For some $n-$dimensional distribution ${\cal D}$ and a vector $a \in \mathbb{R}^n$ can we exactly compute,
$$\mathbb{E}_{x \sim {\cal D}} [ \max \{0, a^\top x \} ] $$
?
On
$\ \mathbb{E}_{x \sim {\cal D}} [ \max \{0, a^\top\hspace{-0.2em} x \} ]\ $ can also be calculated exactly whenever $\ \cal D=\mathcal{N}_n(\mu,\,\Sigma)\ $ is multivariate normal. In this case $\ a^\top\hspace{-0.2em}x \sim\mathcal{N}_1(a^\top\hspace{-0.2em}\mu,\,a^\top\Sigma a)\ $, so putting $\ \alpha=a^\top\hspace{-0.2em}\mu\ $ and $\ \sigma=\sqrt{a^\top\Sigma a}\ $, we get \begin{eqnarray} \mathbb{E}_{x \sim {\cal D}} [ \max \{0, a^\top\hspace{-0.2em} x \} ]&=&\frac{1}{\sqrt{2\pi}\sigma}\int_{-\infty}^\infty\max \{0, y\}e^{-\frac{\left(y-\alpha\right)^2}{2\sigma^2}}dy\\ &=& \frac{1}{\sqrt{2\pi}\sigma}\int_0^\infty ye^{-\frac{\left(y-\alpha\right)^2}{2\sigma^2}}dy\\ &=& \frac{1}{\sqrt{2\pi}}\int_{-\frac{\alpha}{\sigma}}^\infty\left(\alpha+\sigma z\right)e^{-\frac{z^2}{2}}dz\\ &=& \alpha\left(1-\mathcal{N}_1(0,\,1)\left(-\frac{\alpha}{\sigma}\right)\right)+\frac{\sigma}{\sqrt{2\pi}} e^{-\frac{\alpha^2}{2\sigma^2}} \end{eqnarray}
If the distribution $f$ is isotropic (that is, $f = f(r)$), this can be calculated exactly whenever $E(|\mathbf{x}|)$ can using $n$-dimensional spherical coordinates. Let $r$ represent the radial coordinate, $\theta$ represent the polar angle, and $\Omega$ represent the remaining spherical angles, which form the surface of a unit sphere in $n-1$ dimensions.

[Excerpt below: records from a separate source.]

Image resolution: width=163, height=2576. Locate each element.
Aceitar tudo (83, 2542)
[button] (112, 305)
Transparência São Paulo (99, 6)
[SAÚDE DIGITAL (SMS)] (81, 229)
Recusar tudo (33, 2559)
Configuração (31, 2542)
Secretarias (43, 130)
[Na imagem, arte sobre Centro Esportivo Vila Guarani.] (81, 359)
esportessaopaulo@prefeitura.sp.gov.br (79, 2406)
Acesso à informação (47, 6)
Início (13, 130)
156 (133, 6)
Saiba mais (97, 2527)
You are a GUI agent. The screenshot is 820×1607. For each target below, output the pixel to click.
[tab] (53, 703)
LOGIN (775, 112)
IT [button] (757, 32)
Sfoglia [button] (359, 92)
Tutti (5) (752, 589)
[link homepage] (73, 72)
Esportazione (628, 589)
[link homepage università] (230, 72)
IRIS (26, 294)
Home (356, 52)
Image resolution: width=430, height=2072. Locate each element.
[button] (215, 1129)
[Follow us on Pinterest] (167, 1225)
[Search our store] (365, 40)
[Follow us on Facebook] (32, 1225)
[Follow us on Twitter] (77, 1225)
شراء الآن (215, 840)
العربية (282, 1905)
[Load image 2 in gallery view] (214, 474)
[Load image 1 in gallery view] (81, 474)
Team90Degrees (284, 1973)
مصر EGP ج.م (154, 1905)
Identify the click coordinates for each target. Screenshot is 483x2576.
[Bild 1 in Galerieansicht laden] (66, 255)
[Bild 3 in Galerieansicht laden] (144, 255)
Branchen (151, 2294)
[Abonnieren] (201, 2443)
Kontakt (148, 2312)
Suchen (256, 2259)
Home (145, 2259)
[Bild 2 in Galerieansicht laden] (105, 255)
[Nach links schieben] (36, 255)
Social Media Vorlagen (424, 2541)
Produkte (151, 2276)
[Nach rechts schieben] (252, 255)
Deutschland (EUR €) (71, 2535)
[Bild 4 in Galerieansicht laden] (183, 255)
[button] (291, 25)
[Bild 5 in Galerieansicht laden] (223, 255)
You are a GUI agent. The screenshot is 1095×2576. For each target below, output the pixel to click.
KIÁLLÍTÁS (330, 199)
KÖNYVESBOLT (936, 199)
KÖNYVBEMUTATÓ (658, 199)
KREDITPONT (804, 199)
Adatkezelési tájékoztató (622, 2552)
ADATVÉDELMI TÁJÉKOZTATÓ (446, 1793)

Without loss of generality, assume $\mathbf{a}$ is parallel to the polar axis. Then $\mathbf{a}\cdot \mathbf{x} = ar\cos\theta$ and \begin{multline} E(\max\{\mathbf{a}\cdot\mathbf{x},0\}) = \int (\mathbf{a}\cdot\mathbf{x})f d^n\mathbf{x} \\= \int_0^\infty\int_0^\pi\left[\int_0^{2\pi}\right]^{n-2}\max\{ar\cos\theta,0\} f(r)r^{n-1}\sin^{n-2}\theta \,d^{n-2}\Omega \,d\theta\, dr. \end{multline} where $r^{n-1}\sin^{n-2}\theta\, d^{n-2}\Omega\,d\theta\,dr$ is the n-dimensional spherical volume element. Since the factors all depend on one variable, we can separate this integral. Since $\cos\theta < 0$ for $\theta > \pi/2$, we have \begin{multline} ...= a\int_0^\infty rf(r)r^{n-1}dr\int_0^{\pi/2}\cos\theta\sin^{n-2}\theta d\theta\left[\int_0^{2\pi}\right]^{n-2}d^{n-2}\Omega \\= \frac{2a\pi^{(n-1)/2}}{(n-1)\Gamma((n-1)/2)}\int_0^\infty r^n f(r)dr = \frac{a\pi^{(n-1)/2}}{\Gamma((n+1)/2)}\int_0^\infty r^nf(r)dr \end{multline} where we have used $\int_0^{\pi/2}\sin^{n-2}\theta\cos\theta\,d\theta = 1/(n-1)$ and the fact that a sphere in $n$ dimensions has surface area $2\pi^{n/2}/\Gamma(n/2)$.
Lastly, from $$ E(|\mathbf{x}|) = \int |\mathbf{x}|f d^n \mathbf{x} = 2\frac{\pi^{n/2}}{\Gamma(n/2)}\int_0^\infty r^nf(r)dr $$ (again using the $n$-dimensional surface area formula), we have $$ E(\max\{\mathbf{a}\cdot\mathbf{x},0\}) =\frac{a\pi^{(n-1)/2}}{\Gamma((n+1)/2)}\int_0^\infty r^nf(r)dr = \frac{a}{2\sqrt{\pi}}\frac{\Gamma(n/2)}{\Gamma((n+1)/2)}E(|\mathbf{x}|) $$ which is the general form for an isotropic distribution $f$.